WHAT THIS TASK INVOLVES => From the line with "Given: Click the tallest histogram bar" through the last line of the records below, both ends included, transcribe only those lines, exactly, and omit the pictures.

LISTED RECORDS =>
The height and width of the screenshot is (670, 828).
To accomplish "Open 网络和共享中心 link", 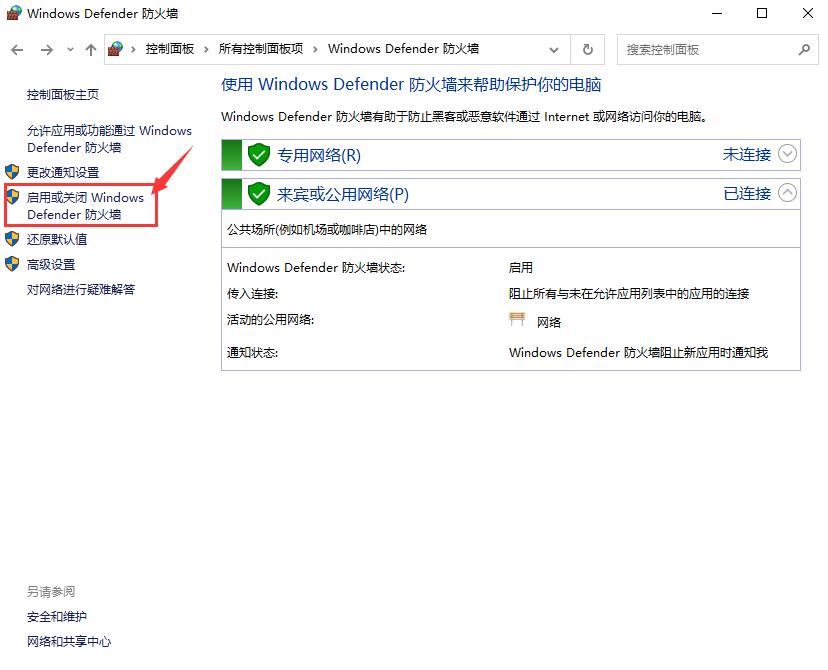I will coord(68,642).
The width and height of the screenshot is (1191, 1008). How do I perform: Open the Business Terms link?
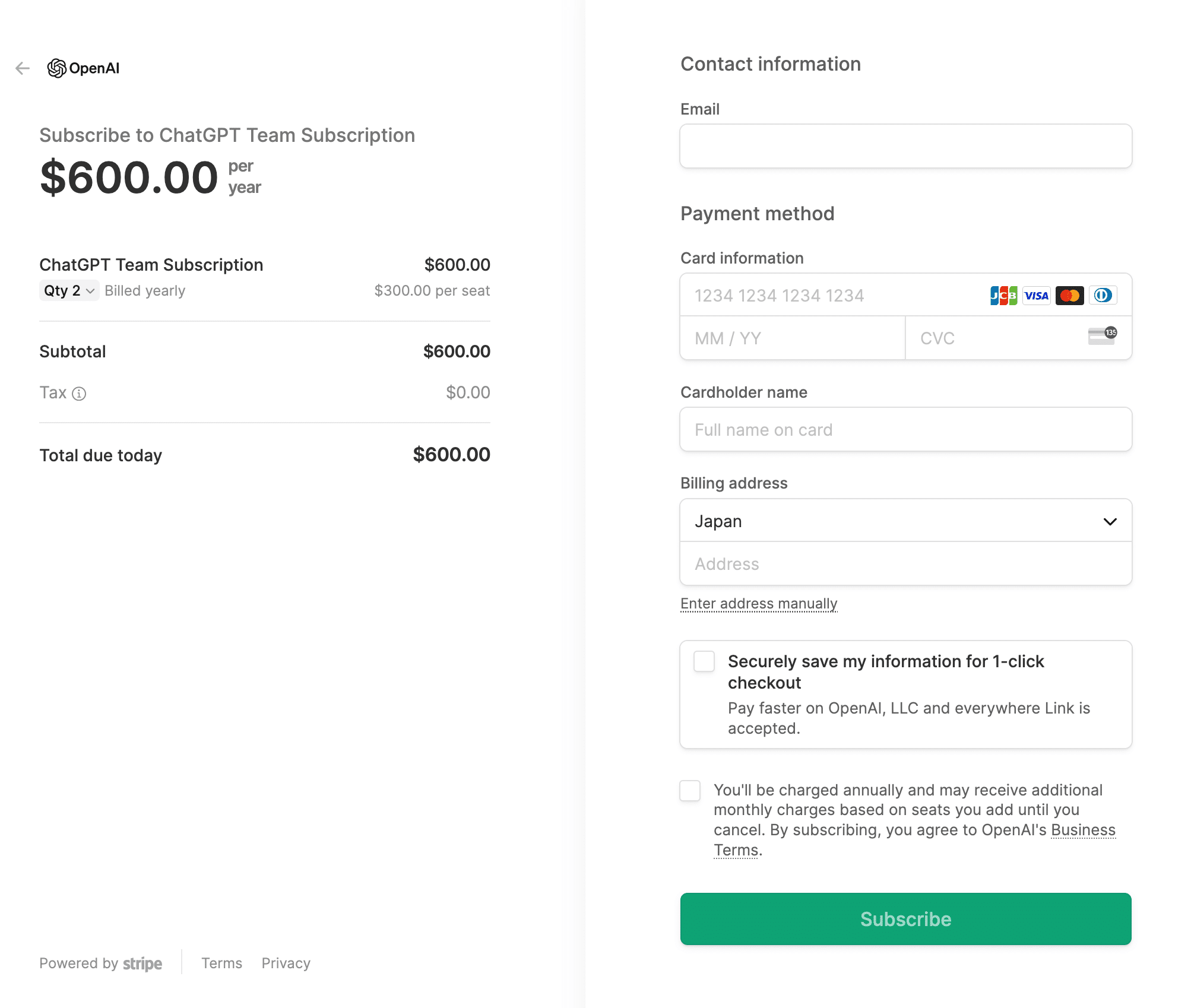[1082, 830]
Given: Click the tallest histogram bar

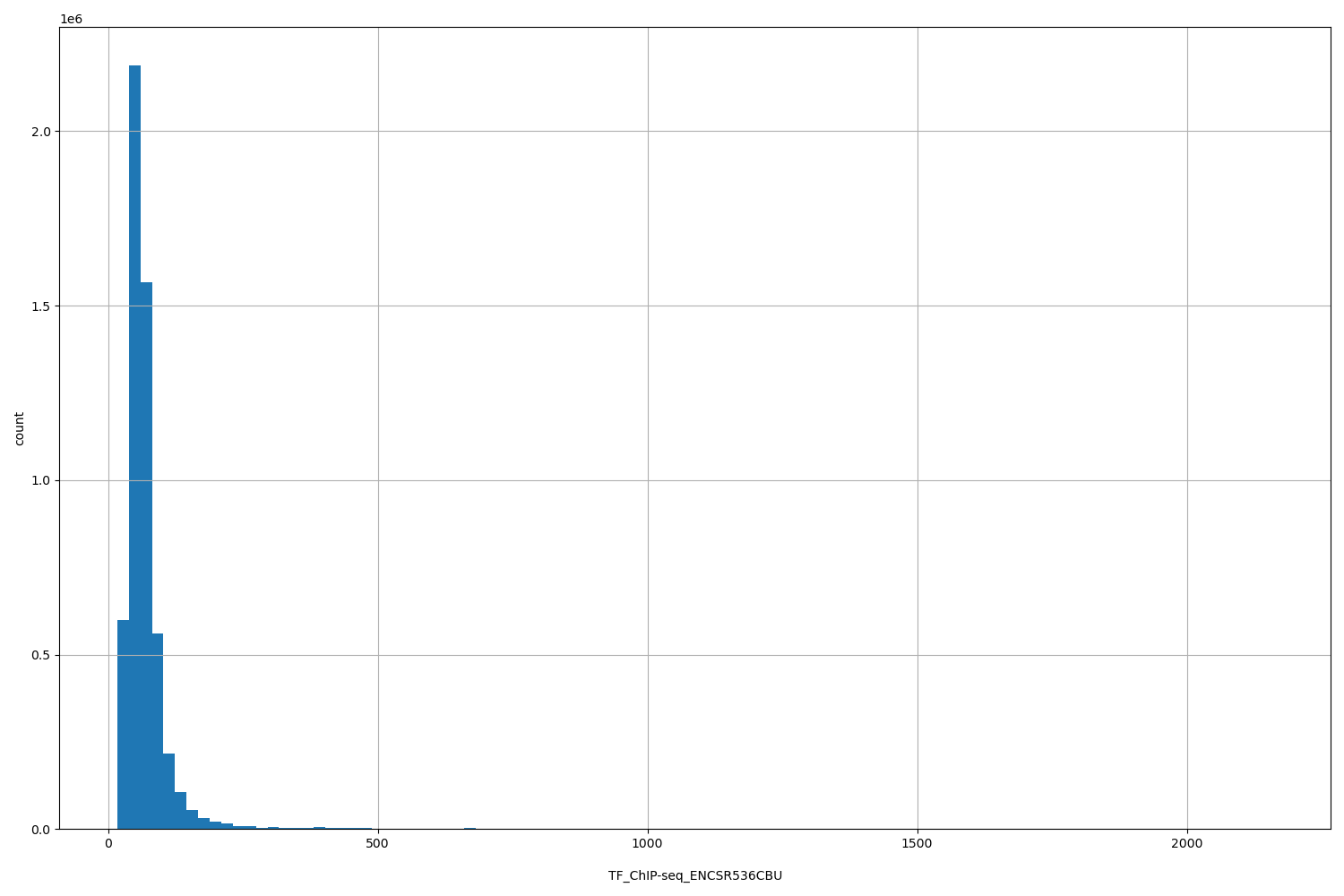Looking at the screenshot, I should [134, 448].
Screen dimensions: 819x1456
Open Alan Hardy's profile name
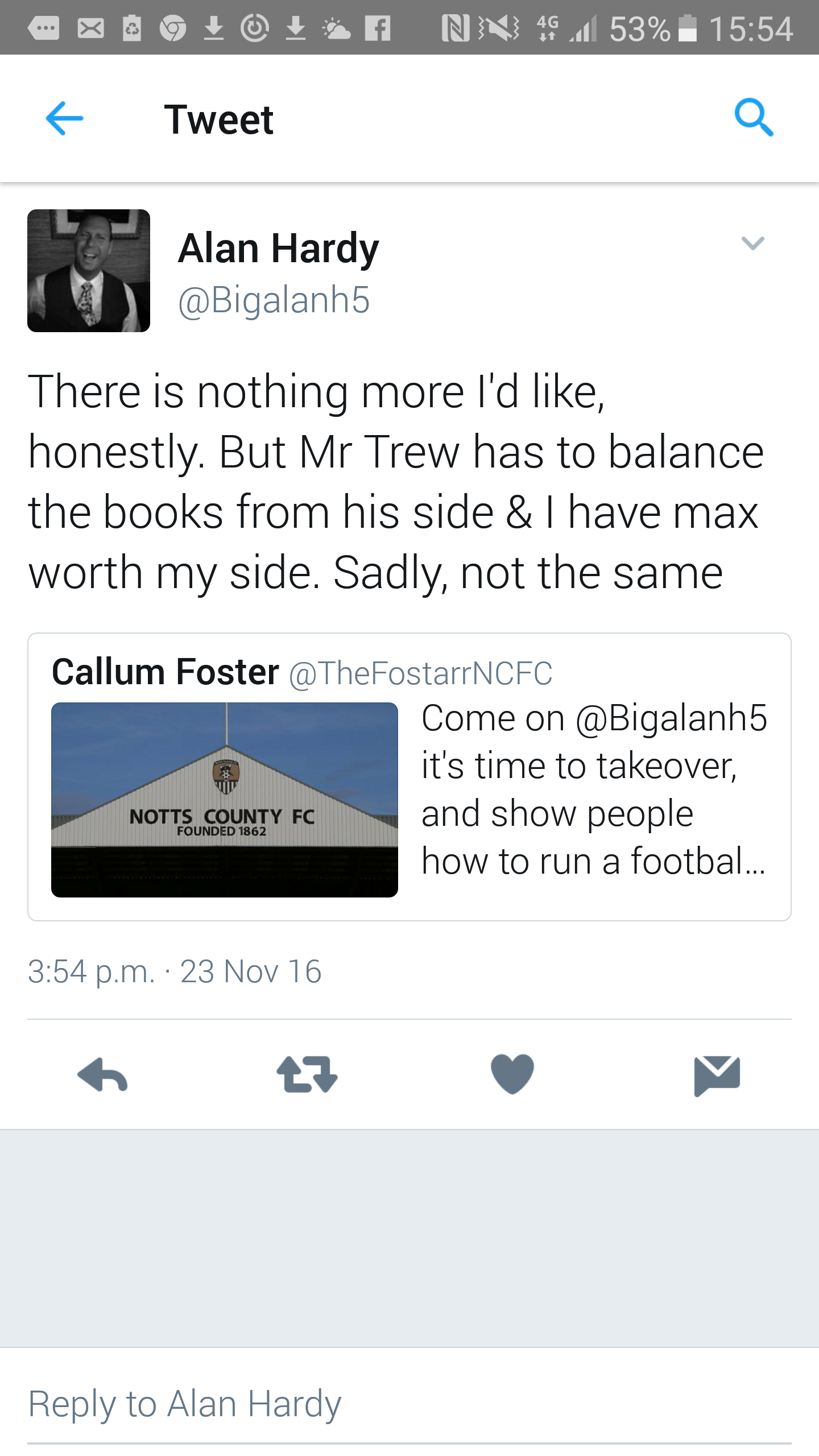[278, 249]
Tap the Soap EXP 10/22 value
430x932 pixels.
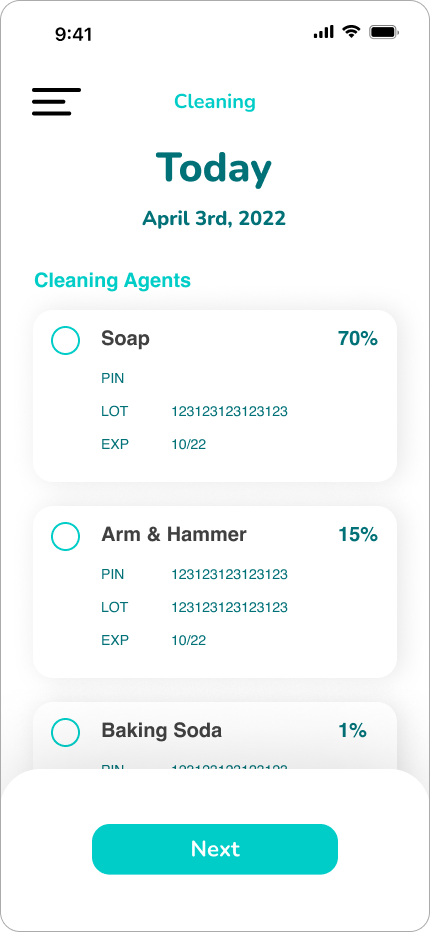point(189,445)
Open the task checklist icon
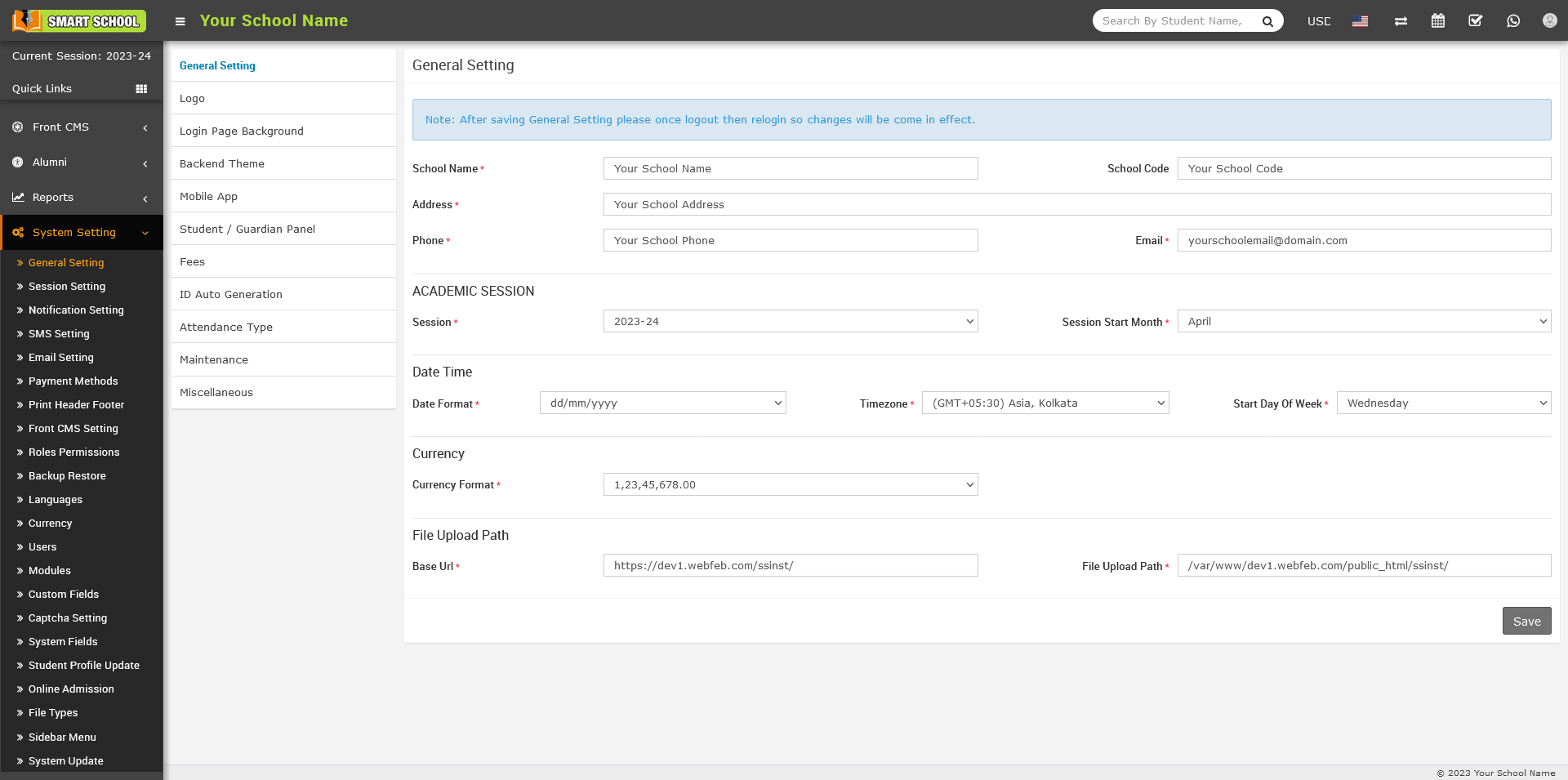This screenshot has width=1568, height=780. pyautogui.click(x=1475, y=21)
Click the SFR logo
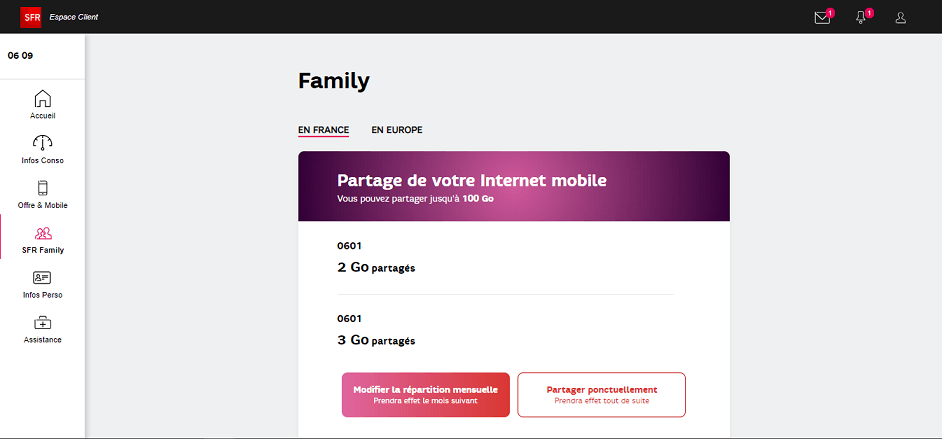 click(30, 17)
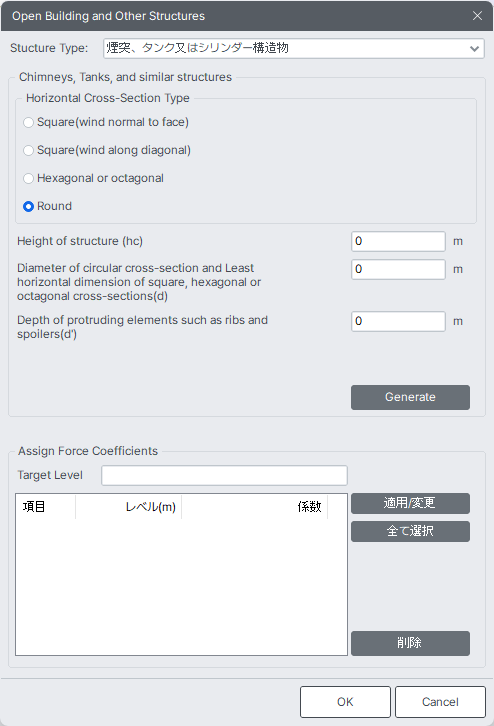This screenshot has width=494, height=726.
Task: Choose Hexagonal or octagonal cross-section
Action: coord(29,178)
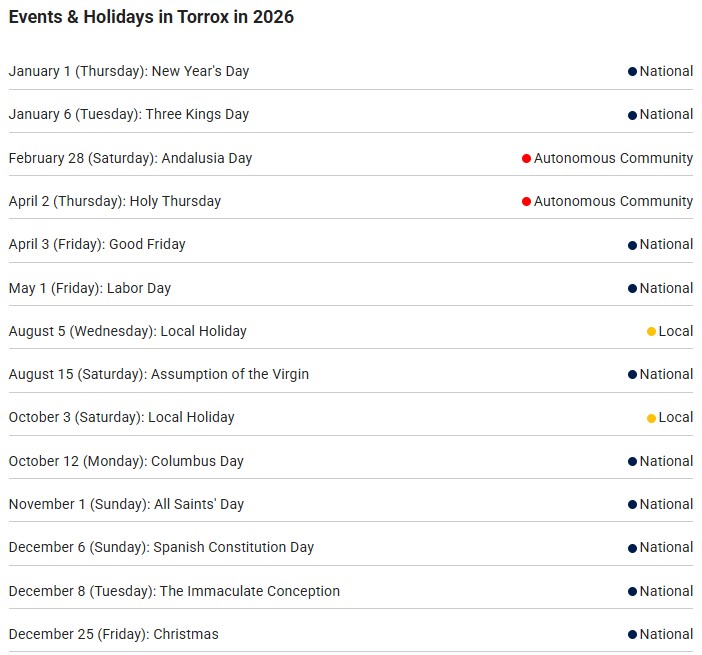Click the Spanish Constitution Day entry

click(161, 547)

RESULT BELOW =>
Given: Click the tallest histogram bar

Looking at the screenshot, I should [134, 448].
Screen dimensions: 819x1456
Open Alan Hardy's profile name
[278, 249]
Tap the Soap EXP 10/22 value
430x932 pixels.
point(189,445)
Open the task checklist icon
This screenshot has width=1568, height=780. pyautogui.click(x=1475, y=21)
Click the SFR logo
 click(30, 17)
This screenshot has width=494, height=726.
Task: Choose Hexagonal or octagonal cross-section
Action: coord(29,178)
Click the Spanish Constitution Day entry

click(161, 547)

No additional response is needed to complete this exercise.